Watch this look it's.

Not a box at all I was just standing in the corner of this framework.

And you can see it has no resemblance to a box at all and you're a wonderful brain interpreted that picture on the retina has a box when I'm talking the part of my brain called the cortex, it's sending millions of signals to my mouth and tongue.

So that I can form words and make sentences.

Also this valid answer of science is sending millions of pieces of information all over his body, so that he can plie and relevé and eh, not bad.

Yo, your brain is as active when you're asleep as it is when you're awake, in fact, let's run a test right now.

Yeah, little shut-eye it's, not bad.

The nobel prize for the most scientific like plane goes to such wacky, science guy.

My name is Chris and I'm, an ultra runner.

And after 90 miles, which my brain that keeps me determined to finish the race, hopefully this summer I'll finish a 100-mile race, if you're bringing the news of your body once your body's into, you know, get you there?
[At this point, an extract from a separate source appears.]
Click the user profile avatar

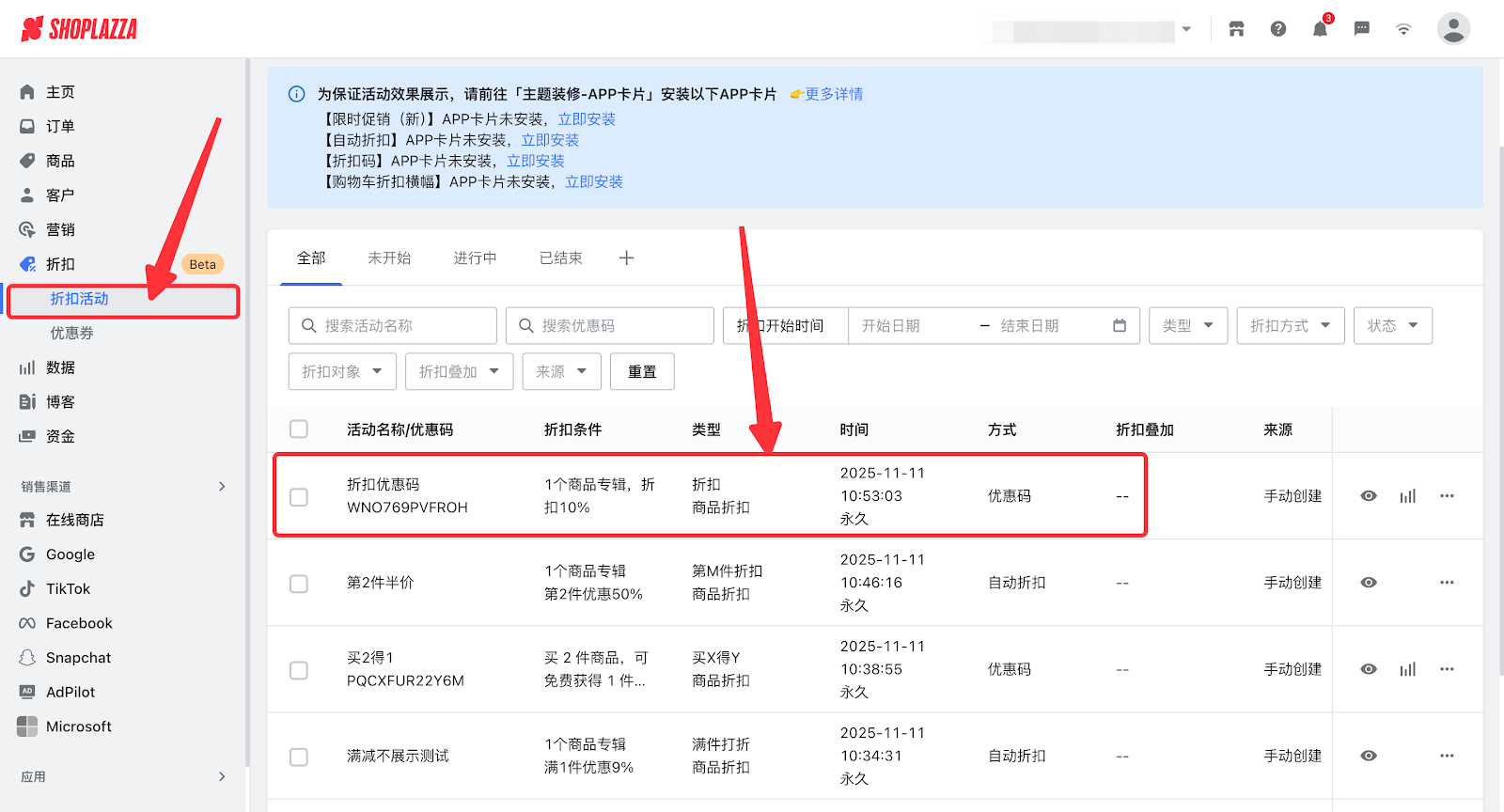1452,29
But your brain is the one that really gets you there.

If you don't think you can do it, you can't do it.

But if you think you can you can do anything.

Okay.

One last time.

This is a hot frying pan.

This is your brain reacting to a hot frying pan, put your brains for shantae.
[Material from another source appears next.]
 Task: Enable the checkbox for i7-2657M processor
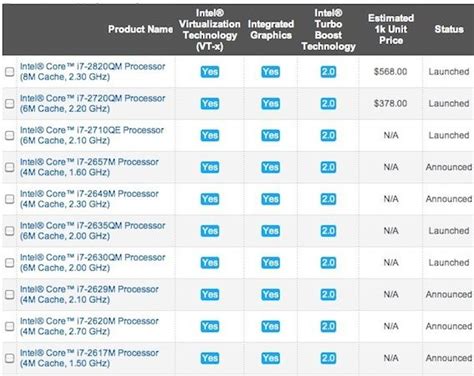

No it's got the spinal cord to help with the work and don't.

You be thinking back to the nervous when it comes to memory your brains.

No snob cuz.

Fine information is a serious job.

Long time, short time, that's, that's, Troy and I, get it with four types of memory.
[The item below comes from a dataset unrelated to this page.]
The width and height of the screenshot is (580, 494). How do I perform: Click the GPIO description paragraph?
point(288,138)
It gets pretty hectic, not the time of the song where we say goodbye gotta make room for the big brain bill so pay close attention and use the refrain your most important organ, what a great what a brain, what a mighty good brain.

Everything looks okay.

That's my brain and that's our show thanks for watching if you'll excuse me and I've got millions of synapses to Ford and neurons to fire.

See you produce an association with the National Science, Foundation, science, science, no it's, not science, it's science, I know, Sawyer's Gidget cerebral cortex, which is connected to your neurons and all the other stuff this side you wanna go now, he's, fine code, video, some ganglia this wiring, sharper watch.

What happens when you do this.

FAQs

Bill Nye the Science Guy - S02E14 The Brain? ›

Considering the average IQ in the U.S. is 98 (according to Healthline), we'd guess that "The Science Guy" is considered to be in the "gifted" range, which is above 130 and above.

What is Bill Nye's IQ? ›

Considering the average IQ in the U.S. is 98 (according to Healthline), we'd guess that "The Science Guy" is considered to be in the "gifted" range, which is above 130 and above.

Is Bill Nye the Science Guy discontinued? ›

The series was produced by Walt Disney Television and Rabbit Ears Productions, and distributed by Disney. Bill Nye the Science Guy ran from 1993 to 1998, and was one of the most-watched educational TV shows in the United States.

Where can I find Bill Nye the Science Guy episodes? ›

Watch Bill Nye The Science Guy Volume1 | Prime Video.

When was Bill Nye the Science Guy discontinued? ›

After its initial success, it was renewed for a second 26-episode order for the 1994–1995 Season, followed by 13 for the 1995–1996 Season. Lastly, it was renewed for two more years, bringing the final episode total to 100. The final episode aired in 1999, well after production ended in 1997.